The older men in the group mentioned that the old days were different: they were slow, and everything happened on time, but now it’s all “kharāb.” Kharāb, an Urdu word for bad or badness (kharābì) is often evoked in conversations about weather in Kashmiri. However, in Kashmiri it does not necessarily mean bad, it qualifies the experience of a general sense of ruination in the surrounding milieu. It refers to the uncertainty due to the relentless political violence which also follows the seasons. Winter is normally when the guns fall silent as the snow halts the army operations, and everyone gets a “breather” before a summer full of gunfights, killings and protests. It also refers to the moral and political failure of being unable to sustain a struggle for self-determination due to a weakness of self where Kashmiris have lost their way from being pious and dutiful Muslims. It invites the wrath of God like the snowstorm as we have failed Him. In Giorgio Agamben’s terms, “it is not the end of time but the ending of time or the time of the end (2005, 62).” Reading Paul as an apostle, Agamben says that the prophetic announcement concerns the coming of the Messiah - “a time not yet present” - whereas, “the apostle speaks of the arrival of the messiah (61).” The time of Messiah is, therefore, no longer the future but the “present” or “the time of the now (58).” The present in this manner is marked with “exigency”, a need, a necessity or an urgency. Humour in the middle of a catastrophe is such a necessity of messianic time in which one responds with laughter to a crisis in the milieu.

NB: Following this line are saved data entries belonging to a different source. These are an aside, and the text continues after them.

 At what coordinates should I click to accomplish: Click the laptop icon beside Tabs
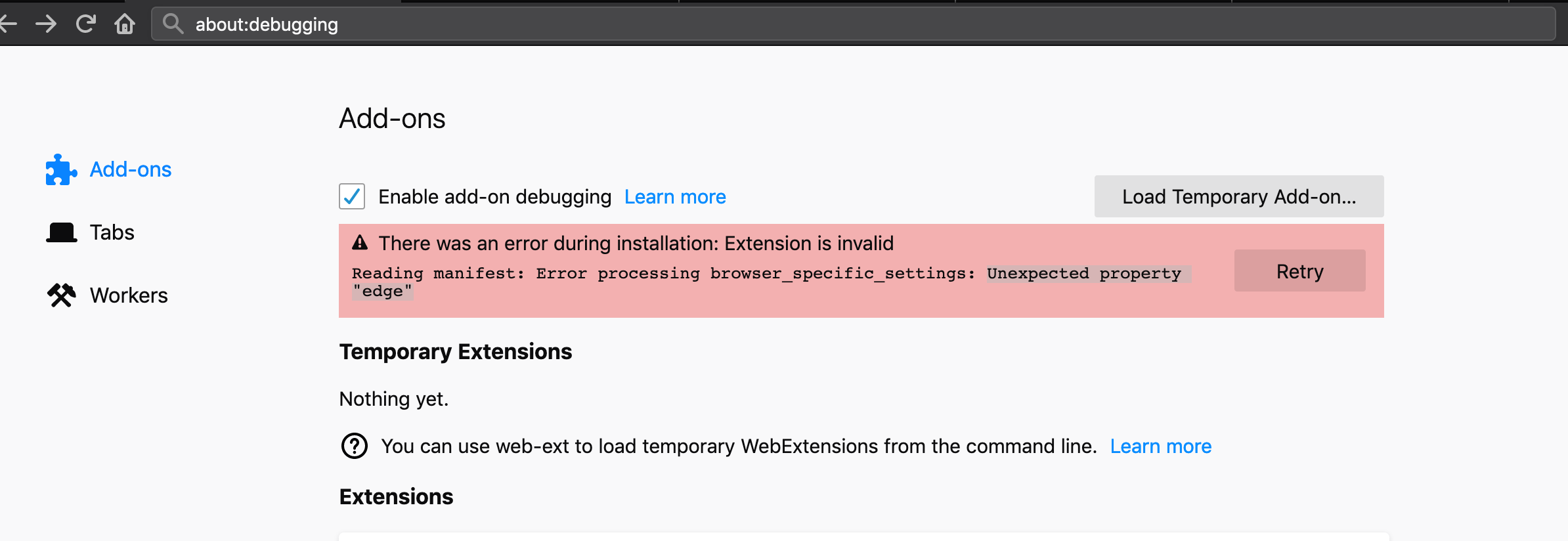pyautogui.click(x=61, y=231)
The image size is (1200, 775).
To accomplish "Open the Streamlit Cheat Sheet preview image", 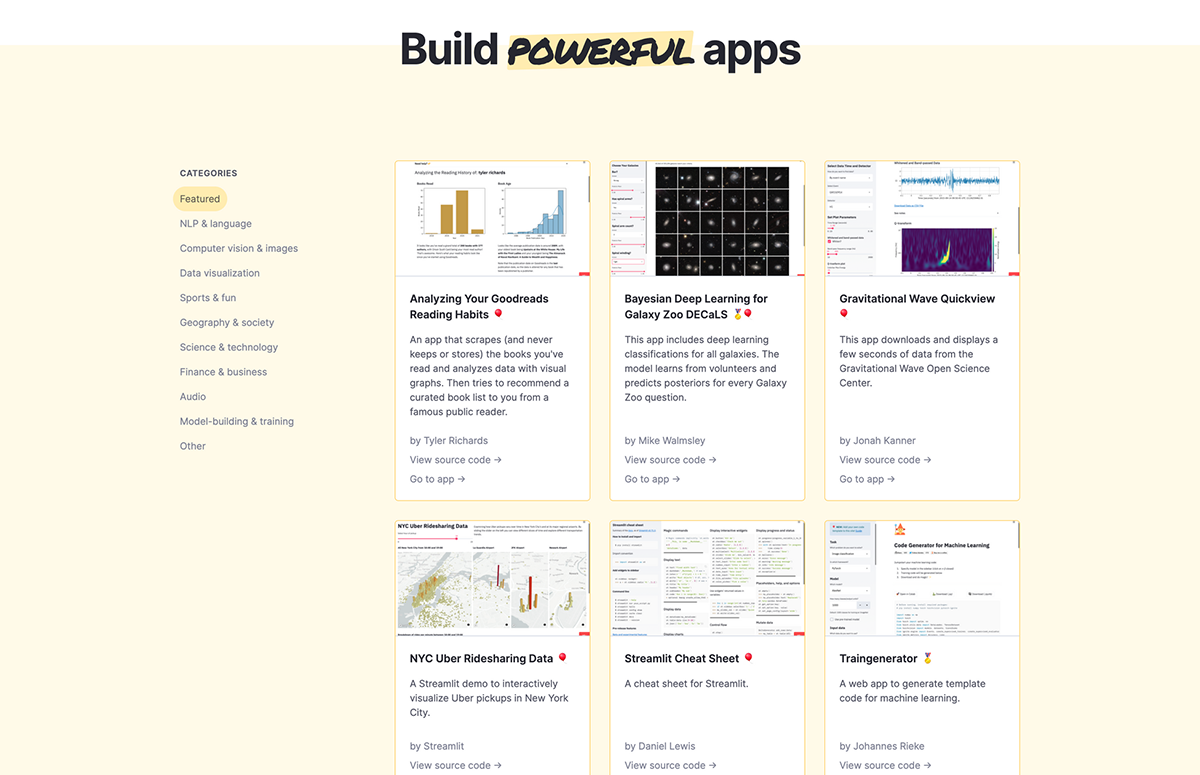I will pyautogui.click(x=707, y=578).
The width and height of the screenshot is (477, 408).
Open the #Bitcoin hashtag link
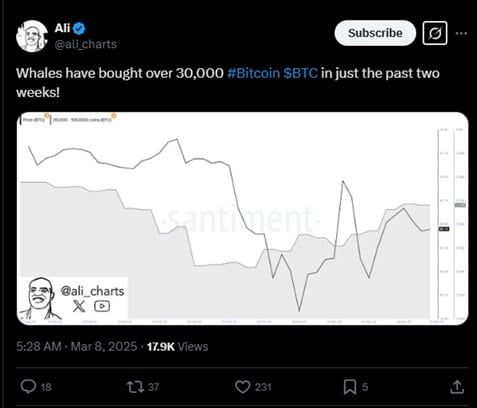(x=254, y=73)
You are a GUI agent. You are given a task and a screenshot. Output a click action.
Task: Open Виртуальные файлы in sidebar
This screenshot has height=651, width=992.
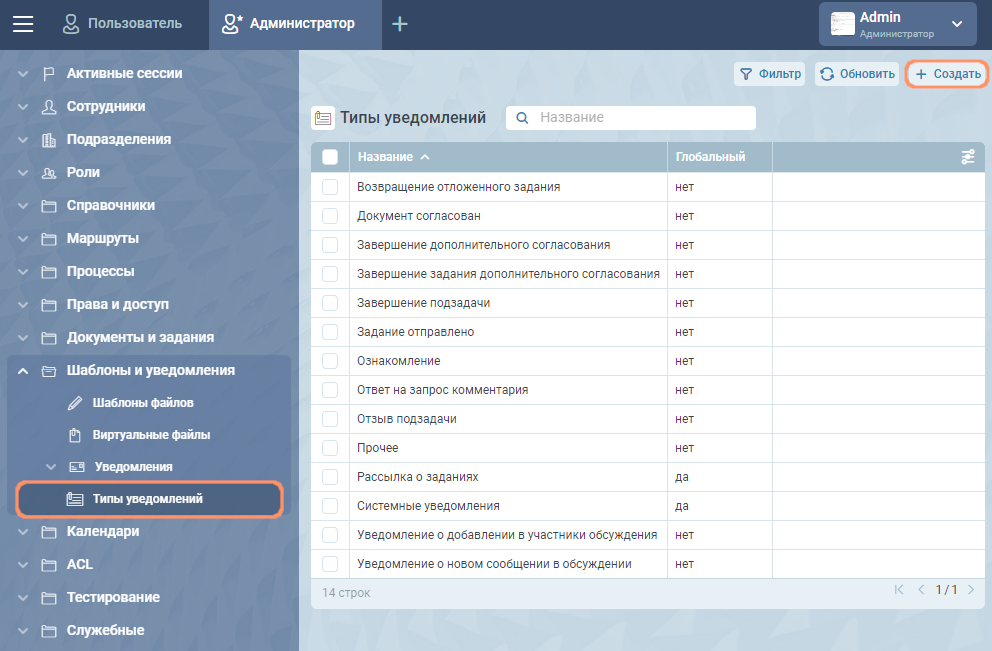pyautogui.click(x=150, y=435)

“After the Snow” PC: Author

“After the Snow” PC: Author

The winter ebbed away with more snowfall and in February, low speed internet was restored by the Indian government. Joyous, everyone was out with their screens but soon internet just brought in distressing news of the pandemic. Now we were all keeping an eye out for the number of positive cases reported in Kashmir that were updated on a daily basis by Rohit Kansal- the principal secretary of the Jammu & Kashmir administration. He also kept giving future dates when high speed internet might be restored. After every date was reached, a new tentative date was published. One evening at the shop, a friend showed me a meme that had gone viral in the village. An icon of the quotidian life in Kashmir, the meme made complete sense to us and we kept laughing late into the evening.

 

Source: Instagram page of @roflkasheer

Source: Instagram page of @roflkasheer

 

The meme shows the life of a Kashmiri as a pendulum swinging between Sonam Lotus- the weatherman of the valley on the left and Rohit Kansal on the right. One, the bearer of bad and faulty weather reports and the other a constant reminder of the ongoing political uncertainty and the upcoming health crisis. The pendulum marks the space-time of a ruin where living through snowstorms, political turmoil and violence, one develops a sense of humour about the existential uncertainty that marks human condition. How else to live through kharābì, if not by laughing at it? How else to come to terms with the fearful possibility of non-existence, if not with laughter- the only relation worth having with a world that does not need you. A relation or a response to the exigency of the present that marks the delimited and yet moving pendulum like life in Kashmir. Laughter, the rhythmic residue of life, introduced - like our hurriedly assembled song - a different rhythm into the space-time of a ruin.